CLN Article

Federal Insider

federal insiders

Thyroid Screening Recommendations
The U.S. Preventive Services Task Force (USPSTF) issued two draft recommendations, one that could boost diabetes screening and another that questions screening for thyroid dysfunction in those without symptoms.

In the first statement, USPSTF said people with risk factors should be screened for diabetes, even if they do not have high blood pressure. The panel signaled it is moving to align with recommendations from the American Diabetes Association, the American Association of Endocrinologists, and others. The draft “B” recommendation suggests screening all adults with risk factors, including being age 45 or older, obesity, a first-degree relative with diabetes, and certain racial and ethnic minorities. Women with a history of gestational diabetes or polycystic ovarian syndrome are also at increased risk. Evidence on the frequency of screening is limited, but the panel suggested that annual screening for those with risk factors may be appropriate. The panel’s previous position from 2008 only recommended screening asymptomatic adults if they had high blood pressure.

The draft recommendation mentions three acceptable screening tests: HbA1c, fasting plasma glucose, and 2-hour oral glucose tolerance testing. It also notes that HbA1c is most convenient for patients, while on the other hand, random blood glucose should not be used.

In the draft recommendation on thyroid screening, USPSTF concluded that current evidence is insufficient to make a recommendation for or against screening for thyroid dysfunction in adults who are not pregnant and show no signs or symptoms of a thyroid problem. This “I” statement indicates the panel believes more research is needed before acting. “People can have mild abnormalities in their thyroid tests and not have symptoms,” said Task Force Co-vice Chair Kirsten Bibbins-Domingo, MD, PhD. “We don’t know enough about the health consequences of finding these individuals and treating them. We need more research in this area.”

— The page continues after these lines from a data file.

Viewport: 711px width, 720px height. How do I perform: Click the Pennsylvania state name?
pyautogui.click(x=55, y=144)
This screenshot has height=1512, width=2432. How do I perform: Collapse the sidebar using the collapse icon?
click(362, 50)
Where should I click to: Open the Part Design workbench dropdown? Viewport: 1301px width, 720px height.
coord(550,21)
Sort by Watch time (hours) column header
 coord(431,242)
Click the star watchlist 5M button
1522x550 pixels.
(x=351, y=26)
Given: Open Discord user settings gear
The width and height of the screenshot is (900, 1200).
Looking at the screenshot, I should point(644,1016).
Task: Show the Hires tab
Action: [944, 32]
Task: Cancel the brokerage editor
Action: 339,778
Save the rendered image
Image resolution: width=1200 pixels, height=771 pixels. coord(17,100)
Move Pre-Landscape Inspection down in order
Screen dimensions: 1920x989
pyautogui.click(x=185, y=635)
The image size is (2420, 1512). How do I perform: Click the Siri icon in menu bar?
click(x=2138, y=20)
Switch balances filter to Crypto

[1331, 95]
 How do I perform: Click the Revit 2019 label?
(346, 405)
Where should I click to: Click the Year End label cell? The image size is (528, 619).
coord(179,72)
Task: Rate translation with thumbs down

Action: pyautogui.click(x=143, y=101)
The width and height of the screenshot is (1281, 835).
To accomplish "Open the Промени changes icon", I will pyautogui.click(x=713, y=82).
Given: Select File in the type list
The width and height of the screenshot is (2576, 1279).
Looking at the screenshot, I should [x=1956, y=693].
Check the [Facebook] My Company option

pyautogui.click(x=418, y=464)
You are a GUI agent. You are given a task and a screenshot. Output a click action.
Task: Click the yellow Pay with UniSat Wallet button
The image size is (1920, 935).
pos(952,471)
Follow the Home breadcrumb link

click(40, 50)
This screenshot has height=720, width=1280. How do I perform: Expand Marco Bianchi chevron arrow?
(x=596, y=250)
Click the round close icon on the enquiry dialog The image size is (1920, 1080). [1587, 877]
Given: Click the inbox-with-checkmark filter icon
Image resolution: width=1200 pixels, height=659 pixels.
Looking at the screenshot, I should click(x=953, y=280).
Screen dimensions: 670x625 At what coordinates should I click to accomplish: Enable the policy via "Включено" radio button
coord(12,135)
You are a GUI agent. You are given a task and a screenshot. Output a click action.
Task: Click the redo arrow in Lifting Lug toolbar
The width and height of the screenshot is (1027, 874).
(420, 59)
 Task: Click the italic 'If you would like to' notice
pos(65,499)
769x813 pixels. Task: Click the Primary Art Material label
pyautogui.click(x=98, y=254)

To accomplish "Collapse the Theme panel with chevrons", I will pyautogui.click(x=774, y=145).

With Control of Congress, Republicans Signal Push for Device Tax Repeal
After the midterm elections in November, Republicans will control the Senate and have an increased majority in the House of Representatives in 2015. The day after the election, the Washington Post reported that Senate Republican Leader Mitch McConnell (Kentucky) and House Speaker John Boehner (Ohio) already had drafted a short list of legislation to tackle early in the new year, including a repeal of the medical device tax included in the Affordable Care Act. The medical device tax was levied on diagnostics manufacturers beginning in 2013 and is estimated to cost the industry upwards of $30 billion over 10 years.

Even with their gains, Republicans will not have enough votes to surmount a veto from President Obama. While this makes an outright repeal of the Affordable Care Act that many Republicans have called for unlikely, the Post reported that the two leaders still plan to make changes to the law they think Obama might accept, such as eliminating the Independent Payment Advisory Board (IPAB).

In addition to pushing through changes to the Affordable Care Act, Republicans will also in 2015 chair key committees and subcommittees where the details of healthcare-related legislation get hashed out.

OIG Plans Hard Look at Independent Lab Billing in 2015
Independent labs will be under the microscope for compliance issues in 2015, with a new plan to review Medicare payments, according to the U.S. Department of Health and Human Services (HHS) Office of Inspector General (OIG) Fiscal Year 2015 Work Plan. The plan does not explain in detail which billing practices in particular OIG will target, but notes that OIG will use the results of their reviews to identify clinical laboratories that routinely submit improper claims, and recommend ways for the government to recover any overpayments.

Some clues may come from an OIG report released in July, “Questionable Billing for Medicare Part B Clinical Laboratory Services.” In this report, OIG found that more than 1,000 labs had claims that OIG considered irregular.